The Cost of Silence

What Cold War-era nuclear bombing protocols can teach us about designing modern systems, and the time-bombs ticking in our code

A Catastrophic Atomic Tale

In the depths of the Cold War, following a credible threat of an incoming Soviet nuclear attack, a group of bombers were dispatched to target military and political targets (such as Moscow) within the Soviet Union. While en-route, the Strategic Air Command learned that the “credible threat” had in fact been a false alarm and they scrambled to radio their bombers and have them turn around. Many of the aircrews complied, following the order to the letter. Others did not receive the broadcast and continued to their target.

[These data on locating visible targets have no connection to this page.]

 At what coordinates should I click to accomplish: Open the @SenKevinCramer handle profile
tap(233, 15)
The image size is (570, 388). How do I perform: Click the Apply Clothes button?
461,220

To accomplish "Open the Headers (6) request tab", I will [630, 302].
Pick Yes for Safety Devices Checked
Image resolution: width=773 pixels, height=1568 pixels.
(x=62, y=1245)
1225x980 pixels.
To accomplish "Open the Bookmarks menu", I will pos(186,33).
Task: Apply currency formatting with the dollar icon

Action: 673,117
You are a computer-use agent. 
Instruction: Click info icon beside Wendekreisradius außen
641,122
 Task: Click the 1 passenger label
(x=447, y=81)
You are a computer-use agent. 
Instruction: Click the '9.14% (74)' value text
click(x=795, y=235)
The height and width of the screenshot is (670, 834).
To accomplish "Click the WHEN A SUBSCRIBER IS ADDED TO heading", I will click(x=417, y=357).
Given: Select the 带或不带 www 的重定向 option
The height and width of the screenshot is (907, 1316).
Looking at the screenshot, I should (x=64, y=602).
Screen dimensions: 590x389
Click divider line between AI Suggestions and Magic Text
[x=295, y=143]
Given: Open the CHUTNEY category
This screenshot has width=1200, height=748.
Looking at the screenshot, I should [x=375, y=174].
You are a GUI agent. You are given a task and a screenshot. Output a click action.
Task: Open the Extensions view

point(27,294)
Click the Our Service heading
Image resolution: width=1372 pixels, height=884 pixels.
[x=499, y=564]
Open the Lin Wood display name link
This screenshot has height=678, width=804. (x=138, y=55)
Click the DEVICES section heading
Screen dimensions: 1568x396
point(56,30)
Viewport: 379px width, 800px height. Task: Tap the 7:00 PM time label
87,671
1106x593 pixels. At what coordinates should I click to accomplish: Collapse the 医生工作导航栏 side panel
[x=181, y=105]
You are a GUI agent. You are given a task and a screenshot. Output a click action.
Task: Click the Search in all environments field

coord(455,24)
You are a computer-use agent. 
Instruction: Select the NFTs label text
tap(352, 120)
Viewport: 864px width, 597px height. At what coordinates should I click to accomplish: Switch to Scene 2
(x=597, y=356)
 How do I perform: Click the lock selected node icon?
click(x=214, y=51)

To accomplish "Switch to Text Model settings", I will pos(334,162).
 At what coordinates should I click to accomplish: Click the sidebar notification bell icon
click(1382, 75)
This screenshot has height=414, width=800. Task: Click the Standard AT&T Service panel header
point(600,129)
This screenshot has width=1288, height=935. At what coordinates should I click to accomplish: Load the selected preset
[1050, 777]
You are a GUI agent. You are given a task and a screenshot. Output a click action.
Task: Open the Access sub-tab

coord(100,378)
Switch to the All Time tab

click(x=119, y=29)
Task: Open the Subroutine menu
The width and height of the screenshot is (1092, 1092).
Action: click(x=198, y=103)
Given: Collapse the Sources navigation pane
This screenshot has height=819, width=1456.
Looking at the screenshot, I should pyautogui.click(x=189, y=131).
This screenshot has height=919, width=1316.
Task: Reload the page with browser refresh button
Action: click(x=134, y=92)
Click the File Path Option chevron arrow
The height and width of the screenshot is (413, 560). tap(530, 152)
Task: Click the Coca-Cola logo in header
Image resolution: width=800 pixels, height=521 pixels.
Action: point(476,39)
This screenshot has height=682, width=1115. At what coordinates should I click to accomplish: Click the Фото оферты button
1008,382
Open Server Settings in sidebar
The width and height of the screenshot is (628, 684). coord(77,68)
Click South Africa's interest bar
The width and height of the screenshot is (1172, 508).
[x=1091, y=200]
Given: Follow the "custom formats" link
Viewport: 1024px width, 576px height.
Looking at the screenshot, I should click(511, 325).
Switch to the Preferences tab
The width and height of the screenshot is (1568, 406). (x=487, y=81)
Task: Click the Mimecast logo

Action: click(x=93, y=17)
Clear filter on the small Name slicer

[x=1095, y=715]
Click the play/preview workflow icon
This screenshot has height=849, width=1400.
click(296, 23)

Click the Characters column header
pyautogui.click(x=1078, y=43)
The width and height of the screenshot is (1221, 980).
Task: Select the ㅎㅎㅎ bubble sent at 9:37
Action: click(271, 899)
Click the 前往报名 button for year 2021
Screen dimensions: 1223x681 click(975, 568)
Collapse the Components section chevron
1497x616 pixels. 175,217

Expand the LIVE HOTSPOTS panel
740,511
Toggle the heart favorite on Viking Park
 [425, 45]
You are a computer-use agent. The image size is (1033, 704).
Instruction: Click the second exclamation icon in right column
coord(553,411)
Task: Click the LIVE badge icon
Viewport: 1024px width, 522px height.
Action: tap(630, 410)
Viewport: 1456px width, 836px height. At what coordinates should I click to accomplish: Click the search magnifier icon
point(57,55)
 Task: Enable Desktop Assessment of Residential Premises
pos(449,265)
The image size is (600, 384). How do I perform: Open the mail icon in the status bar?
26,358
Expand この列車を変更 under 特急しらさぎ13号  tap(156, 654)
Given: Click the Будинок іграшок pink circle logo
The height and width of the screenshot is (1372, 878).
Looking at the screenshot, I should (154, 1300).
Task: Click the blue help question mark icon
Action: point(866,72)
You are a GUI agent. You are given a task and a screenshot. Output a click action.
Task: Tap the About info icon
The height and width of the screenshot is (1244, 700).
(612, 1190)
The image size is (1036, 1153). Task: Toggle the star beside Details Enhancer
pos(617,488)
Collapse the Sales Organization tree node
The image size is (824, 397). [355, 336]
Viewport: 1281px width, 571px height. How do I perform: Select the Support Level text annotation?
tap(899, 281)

For the aircrews who did not receive the updated order, they were simply following the status quo. They had not received a signal to stop, and under the SAC’s terrifyingly simple protocol they should continue to the target unless they receive a clear and authenticated “abort”. They would continue the mission and drop the payload as ordered.

The terrifying simplicity of Fail-Open. Without a signal to stop, the status quo is catastrophic.

This scenario fortunately never occurred, but it was a real risk under the SAC protocols of the 1950s. The fail-open protocol meant that silence was indistinguishable from “proceed as planned”. It was a simple, terrifying, but highly available system. Upon receiving a warning of an incoming bomber strike, nuclear bombers would be scrambled towards targets in the Soviet Union with a single directive. They would proceed to the target unless given a clear “abort” order. If a radio failed or the frequency jammed, the mission and the cataclysmic consequences would be inevitable. Aircrews who failed to receive such an order, whether it be because the radio was broken or the signal jammed, would not be going rogue. Instead they were just following their orders as previously laid out.

By the late 1950s, the SAC realised that a non-deterministic state could have drastic consequences. The protocol was refined to one of positive control, or “fail-closed”. Rather than continuing to the target unless otherwise instructed, the bombers would enter a holding pattern close to the target and wait for authenticated “GO” order. If no order was received then they would return to base. They shifted from a default of catastrophe to one of safety.

Positive Control. Shifting the default state from one that defaults to proceed to one that defaults to waiting for confirmation (a Time-leased holding pattern).

While the majority of us are not working on software where the risk of failure could result in nuclear armageddon, the fundamental architectural challenge remains the same. In the world of networks and distributed software engineering “radio failure” is a daily reality. A node may lose connection to its cluster or to its control plane. A DNS race condition may break the connections in our global network, and render our services unreachable. When (not if) this happens, the resilience of our system depends on whether that node defaults to silence meaning the last order remains valid, or whether it aborts safely.

Two Generals, One Non-Deterministic state

The core of the dilemma faced by the SAC is a well-worn concept in computer science called “The Two Generals problem”. In this thought experiment two generals can only defeat an enemy if they attack together. However, to communicate this they must send a message over an unreliable connection, in this case the valley controlled by the enemy. Neither can truly know if a message was lost or if their counterpart has received the message.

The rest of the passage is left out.